This is true insomuch as you define sex as the 46th chromosome, but an argument can be made that that is overly simplistic. Nearly every cell in our body experiences some amount of sexual differentiation, and this is often mediated by Testosterone and Estrogen exposure. The complicating part is that trans people undergoing hormone replacement therapy do dramatically change their hormonal profile, and while some tissues are only meaningfully sensitive to sex hormones early in development (no amount of HRT is going to change your skeleton, for instance, or cause someone to grow a uterus), other tissues do remain sensitive to sex hormones and can meaningfully differentiate in adulthood causing significant medical effects. Estrogen, for instance, promotes blood clot formation, which is why (cis) women have a higher rate of them. Trans women who take estrogen, as would be expected, also have a higher rate of blood clots compared to cis men. If trans people are only changing gender, and gender is a strictly social phenomenon, we can't really explain this. Likewise, Testosterone can promote higher cholesterol levels that lead to heart attacks, which is why men have higher rates of them. Trans men taking Testosterone also experience this.

So, the fact of the matter is that trans people taking hormones go through biological changes that exactly parallel natural sexual differentiation, albeit in limited form. This has direct clinical relevance, as a trans man seeking cardiovascular medical support should not be treated the same way as a cis woman. Given this, there is a sound argument to be made that "biological sex" as defined in this way simply isn't sufficient to describe these kinds of people.

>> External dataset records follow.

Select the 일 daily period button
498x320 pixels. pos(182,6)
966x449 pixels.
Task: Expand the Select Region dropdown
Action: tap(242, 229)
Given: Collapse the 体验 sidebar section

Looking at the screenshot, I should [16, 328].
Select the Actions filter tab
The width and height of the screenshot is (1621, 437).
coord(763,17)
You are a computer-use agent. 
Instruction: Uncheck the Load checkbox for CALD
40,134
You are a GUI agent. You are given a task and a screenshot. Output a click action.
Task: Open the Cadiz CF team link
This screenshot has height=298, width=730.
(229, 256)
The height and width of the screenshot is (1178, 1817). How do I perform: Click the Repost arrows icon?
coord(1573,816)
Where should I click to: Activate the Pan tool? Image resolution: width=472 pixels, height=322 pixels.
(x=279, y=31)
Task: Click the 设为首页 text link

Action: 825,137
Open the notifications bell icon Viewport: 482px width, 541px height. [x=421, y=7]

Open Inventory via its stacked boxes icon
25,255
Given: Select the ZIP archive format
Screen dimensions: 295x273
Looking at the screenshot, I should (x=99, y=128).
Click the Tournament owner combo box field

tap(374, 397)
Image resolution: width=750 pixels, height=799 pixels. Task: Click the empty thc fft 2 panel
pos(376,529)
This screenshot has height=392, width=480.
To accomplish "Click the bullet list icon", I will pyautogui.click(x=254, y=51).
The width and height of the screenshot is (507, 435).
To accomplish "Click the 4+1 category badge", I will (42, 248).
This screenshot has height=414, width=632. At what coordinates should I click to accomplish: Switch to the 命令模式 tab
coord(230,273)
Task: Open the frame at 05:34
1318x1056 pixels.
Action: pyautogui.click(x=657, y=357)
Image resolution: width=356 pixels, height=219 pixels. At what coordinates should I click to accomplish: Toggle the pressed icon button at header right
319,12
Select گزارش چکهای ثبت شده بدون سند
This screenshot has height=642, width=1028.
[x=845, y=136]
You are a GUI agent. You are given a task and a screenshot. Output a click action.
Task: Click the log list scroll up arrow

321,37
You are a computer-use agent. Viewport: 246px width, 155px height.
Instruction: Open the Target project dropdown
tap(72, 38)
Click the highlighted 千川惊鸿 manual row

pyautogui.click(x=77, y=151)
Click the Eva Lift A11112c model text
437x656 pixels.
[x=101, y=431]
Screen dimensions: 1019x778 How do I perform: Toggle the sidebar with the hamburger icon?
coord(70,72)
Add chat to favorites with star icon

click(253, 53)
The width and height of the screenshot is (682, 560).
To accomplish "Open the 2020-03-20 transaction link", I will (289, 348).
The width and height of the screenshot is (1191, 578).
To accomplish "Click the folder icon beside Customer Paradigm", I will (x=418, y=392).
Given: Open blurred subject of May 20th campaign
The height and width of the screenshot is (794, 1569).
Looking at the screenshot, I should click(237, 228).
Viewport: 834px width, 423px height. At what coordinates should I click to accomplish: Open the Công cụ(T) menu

At a biological level, they really do represent a kind of intermediate state in sexual differentiation, and this bears medical significance.

What it doesn't really bear, however, is social significance outside of very close intimate personal relationships. Regardless of whether you think having a strongly gendered society is a good thing or not, the fact is that we don't determine social gender through magical Chromosome-Scopes, but rather a complex mix of perceived traits, both of the body and things like voice, hair, clothing, personality, etc.